Although the invention has been described here in its preferred form, those skilled in the art will readily recognize that many modifications and changes may be made thereto without departing from the spirit and scope of the claims appended hereto.

Claims

I CLAIM:

1. A method for diagnosing the hypertensive disease condition in a human patient comprising the steps of: a) measuring the distal compliance of the patient's vasculature; and b) diagnosing the patient as having a hypertensive disease condition if his measured distal vascular compliance is within or below a threshold band of predetermined distal vascular compliance measurements.

2. A method for treating a patient with borderline hypertension as indicated by his blood pressure comprising the steps of: a) measuring the distal compliance of the patient's vasculature; and b) administering medications known to raise said measured distal vascular compliance value if the patent's measured distal compliance is below a predetermined threshold value.

3. A method for diagnosing a hypertensive disease condition in a patient comprising the steps of: a) measuring the distal compliance of the patient's vasculature; and b) diagnosing the patient as having the hypertensive disease condition for said patient if the patient's measured distal vascular compliance is at or below a predetermined threshold value.

4. A method for diagnosing a hypertensive disease condition in a patient comprising the steps of: a) measuring the distal compliance of the patient's vasculature; b) diagnosing the patient as having a hypertensive disease condition if his distal vascular compliance is at or below a first predetermined threshold value; c) diagnosing the patient as not having a hypertensive disease condition if his distal vascular compliance is at or above a second predetermined threshold value; and d) diagnosing the patient as having a hypertensive disease condition if his distal vascular compliance falls between the first and second threshold values and he has other indications of hypertension.
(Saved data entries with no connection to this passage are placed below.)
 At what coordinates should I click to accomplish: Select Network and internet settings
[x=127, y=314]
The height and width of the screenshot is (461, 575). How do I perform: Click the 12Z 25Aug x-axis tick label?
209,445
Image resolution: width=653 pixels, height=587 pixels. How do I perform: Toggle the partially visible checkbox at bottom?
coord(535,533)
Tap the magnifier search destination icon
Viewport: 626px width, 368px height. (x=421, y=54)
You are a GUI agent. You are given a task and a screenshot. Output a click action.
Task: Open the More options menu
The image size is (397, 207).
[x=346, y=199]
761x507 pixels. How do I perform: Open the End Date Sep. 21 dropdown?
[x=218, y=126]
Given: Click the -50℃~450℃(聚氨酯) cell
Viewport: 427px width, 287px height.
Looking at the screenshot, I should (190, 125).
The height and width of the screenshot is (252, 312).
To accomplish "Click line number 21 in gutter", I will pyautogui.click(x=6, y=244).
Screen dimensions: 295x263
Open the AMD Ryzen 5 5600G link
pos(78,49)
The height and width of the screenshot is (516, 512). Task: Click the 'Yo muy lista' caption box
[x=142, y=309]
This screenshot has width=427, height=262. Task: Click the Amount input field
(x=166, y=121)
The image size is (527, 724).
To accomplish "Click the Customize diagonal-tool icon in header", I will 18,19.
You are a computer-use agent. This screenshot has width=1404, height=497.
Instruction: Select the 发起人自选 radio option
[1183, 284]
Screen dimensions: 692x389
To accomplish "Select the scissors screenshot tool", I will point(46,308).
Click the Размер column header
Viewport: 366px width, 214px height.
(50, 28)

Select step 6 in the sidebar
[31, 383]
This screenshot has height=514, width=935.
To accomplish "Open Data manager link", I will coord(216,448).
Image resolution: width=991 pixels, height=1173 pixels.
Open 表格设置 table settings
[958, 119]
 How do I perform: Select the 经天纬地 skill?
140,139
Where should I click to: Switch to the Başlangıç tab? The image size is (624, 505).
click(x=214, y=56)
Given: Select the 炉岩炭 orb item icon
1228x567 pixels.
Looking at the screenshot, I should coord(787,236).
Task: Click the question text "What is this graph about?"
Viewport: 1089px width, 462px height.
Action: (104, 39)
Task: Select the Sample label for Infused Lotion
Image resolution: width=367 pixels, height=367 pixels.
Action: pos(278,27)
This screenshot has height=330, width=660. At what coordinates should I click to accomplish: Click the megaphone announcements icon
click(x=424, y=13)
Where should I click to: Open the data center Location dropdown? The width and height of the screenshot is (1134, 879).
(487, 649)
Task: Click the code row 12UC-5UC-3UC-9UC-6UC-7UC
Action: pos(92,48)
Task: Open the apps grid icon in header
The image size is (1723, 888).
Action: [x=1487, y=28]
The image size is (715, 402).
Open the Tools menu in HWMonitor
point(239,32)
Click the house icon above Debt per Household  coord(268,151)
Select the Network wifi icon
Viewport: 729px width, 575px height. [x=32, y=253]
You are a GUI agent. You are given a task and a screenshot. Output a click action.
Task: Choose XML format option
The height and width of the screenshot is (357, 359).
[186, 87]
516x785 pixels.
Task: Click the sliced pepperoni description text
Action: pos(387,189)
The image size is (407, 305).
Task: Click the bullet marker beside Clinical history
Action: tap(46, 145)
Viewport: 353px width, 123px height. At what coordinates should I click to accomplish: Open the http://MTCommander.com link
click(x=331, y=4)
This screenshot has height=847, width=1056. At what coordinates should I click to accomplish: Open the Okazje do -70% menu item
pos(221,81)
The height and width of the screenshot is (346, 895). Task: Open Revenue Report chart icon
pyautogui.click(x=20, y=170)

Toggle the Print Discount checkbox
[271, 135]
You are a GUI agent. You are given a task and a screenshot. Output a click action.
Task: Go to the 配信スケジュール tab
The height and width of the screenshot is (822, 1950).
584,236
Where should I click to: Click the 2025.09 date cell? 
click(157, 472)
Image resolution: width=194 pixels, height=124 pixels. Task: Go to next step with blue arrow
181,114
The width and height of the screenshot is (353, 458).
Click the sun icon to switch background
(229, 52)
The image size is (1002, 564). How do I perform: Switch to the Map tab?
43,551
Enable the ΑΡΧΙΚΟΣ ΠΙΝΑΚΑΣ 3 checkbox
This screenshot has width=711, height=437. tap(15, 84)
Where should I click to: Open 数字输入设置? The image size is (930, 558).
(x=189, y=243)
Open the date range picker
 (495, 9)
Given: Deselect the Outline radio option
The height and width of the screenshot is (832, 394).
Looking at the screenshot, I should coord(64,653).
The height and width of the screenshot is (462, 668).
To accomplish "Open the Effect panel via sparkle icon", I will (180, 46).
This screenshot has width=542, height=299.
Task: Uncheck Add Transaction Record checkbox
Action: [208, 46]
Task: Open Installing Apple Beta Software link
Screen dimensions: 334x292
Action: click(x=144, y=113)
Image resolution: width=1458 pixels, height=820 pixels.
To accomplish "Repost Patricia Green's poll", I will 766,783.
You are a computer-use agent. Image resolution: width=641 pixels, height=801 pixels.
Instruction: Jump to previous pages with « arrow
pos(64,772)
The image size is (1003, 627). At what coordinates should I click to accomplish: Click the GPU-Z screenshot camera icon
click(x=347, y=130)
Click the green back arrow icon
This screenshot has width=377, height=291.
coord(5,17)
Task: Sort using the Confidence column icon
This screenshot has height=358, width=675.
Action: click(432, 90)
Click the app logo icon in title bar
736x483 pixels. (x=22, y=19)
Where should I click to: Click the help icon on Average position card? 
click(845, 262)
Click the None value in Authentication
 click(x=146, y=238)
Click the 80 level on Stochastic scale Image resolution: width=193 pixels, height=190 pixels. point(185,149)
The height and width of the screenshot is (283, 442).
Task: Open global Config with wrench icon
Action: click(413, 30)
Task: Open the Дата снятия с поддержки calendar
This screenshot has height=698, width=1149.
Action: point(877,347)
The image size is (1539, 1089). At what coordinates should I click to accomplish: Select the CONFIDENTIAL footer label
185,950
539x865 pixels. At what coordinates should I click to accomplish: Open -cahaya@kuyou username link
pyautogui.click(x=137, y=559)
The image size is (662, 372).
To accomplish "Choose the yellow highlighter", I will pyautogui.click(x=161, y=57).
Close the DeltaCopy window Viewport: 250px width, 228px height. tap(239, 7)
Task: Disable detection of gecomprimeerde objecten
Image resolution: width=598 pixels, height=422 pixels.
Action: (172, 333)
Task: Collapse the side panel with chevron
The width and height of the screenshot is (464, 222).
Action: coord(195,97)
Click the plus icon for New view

5. A method for early detection of the onset of the hypertensive disease condition in a patient comprising the steps of: a) measuring repeatedly over a period of time the distal compliance of the patient's vasculature; and b) diagnosing a movement toward the onset of the hypertensive disease condition if the repeated measurements of distal compliance have a downward trend in value.

6. A method for monitoring the progress of the hypertensive disease condition comprising the steps of: a) measuring repeatedly over a period of time the distal compliance of the patient's vasculature; and b) diagnosing the progress of the hypertensive disease condition based on the trend of the distal vascular compliance measurements as a function of time, said progress being diagnosed as unchanged if said distal vascular compliance stays substantially unchanged over time, worsening if said distal compliance decreases over time, and improving if said distal compliance increase over time.

7. A method according to any of claims 1 through 6 wherein said measure of distal vascular compliance is the parameter C₂ of the modified Windkessel model.

8. A method according to claim 1 wherein the measure of distal vascular compliance is the parameter C₂ of the modified Windkessel model and the threshold band is a Windkessel C₂ band from about 0.05 to about 0.08 ml/mmHg.

9. A method according to claim 2 wherein the measure of distal vascular compliance is the parameter C₂ of the modified Windkessel model and the threshold value is about 0.05 ml/mmHg.

10. A method according to claim 3 wherein said measure of distal vascular compliance is the parameter C₂ of the modified Windkessel model and said threshold value is about 0.05 ml/mmHg.

11. A method according to claim 4 wherein said measure of said distal vascular compliance is the parameter C₂ of the modified Windkessel model, the first predetermined threshold value is about 0.05 ml/mmHg, and the second predetermined threshold value is about 0.08 ml/mmHg.

12. A method according to any of claims 1 through 6 and 8 through 10 wherein the hypertensive disease condition is the result of reduced vascular elasticity, cardiovascular aging, arterosclerosis, vascular infection, vascular hardening, the formation of deposits on the vascular walls or combinations thereof.